What happened was, we packed our bags into a little red car
that came from a place called enterprise, and the little red car
went south, south past Portland and
down to the sea. Pretty enterprising. We paused
in Newport, but it wasn’t really Newport, it was down a rutted road where
elk browsed, unbothered by our raised eyebrows, open mouths and clicking shutters.
We were back behind everything, by the slough, wet with rain. After a few days
we traveled on, gathering sights and sounds and smells and
the air of places we’d never been. Cape Perpetua, Yaquina Head, Ocean Dunes,
Humbug Mountain.
Gold Beach, Hunter Creek, Beverley Beach and Brookings. Hiouichi, Stout Grove, Prairie
Creek (now we are in California), Arcata. Eureka, Ferndale.
Ferndale, the slow, friendly, easy little town we came to love.
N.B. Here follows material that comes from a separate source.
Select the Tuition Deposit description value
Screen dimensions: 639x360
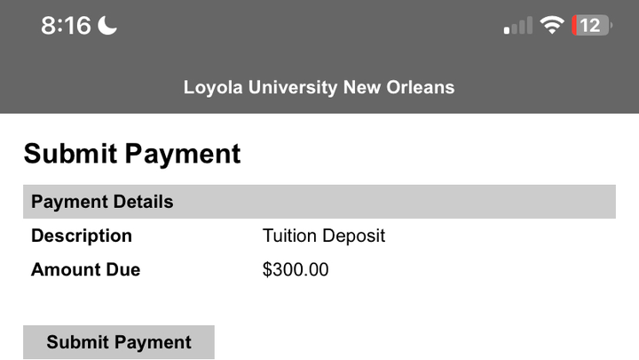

And there was Willow Creek,
Hawkins Bar, Burnt Ranch.
Yes, it’s a litany, and there’s more:
Weaverville, Junction City, Helena. Horse Mountain, Red Crest,
Myers Flat, Briceland, and Shelter Cove. Shelter Cove, the place of crashing surf, black
sand and triumphant hikers emerging from lost days on the Lost Coast.
Then later, Bald Hills, Patrick Creek, Cave Junction, Grants Pass.
We are back in Oregon now. Corvalis, and Portland. Twelve days and then home,
home to fat inboxes, piles of snail mail, and thousands of pictures to take us back
and carry us
onward.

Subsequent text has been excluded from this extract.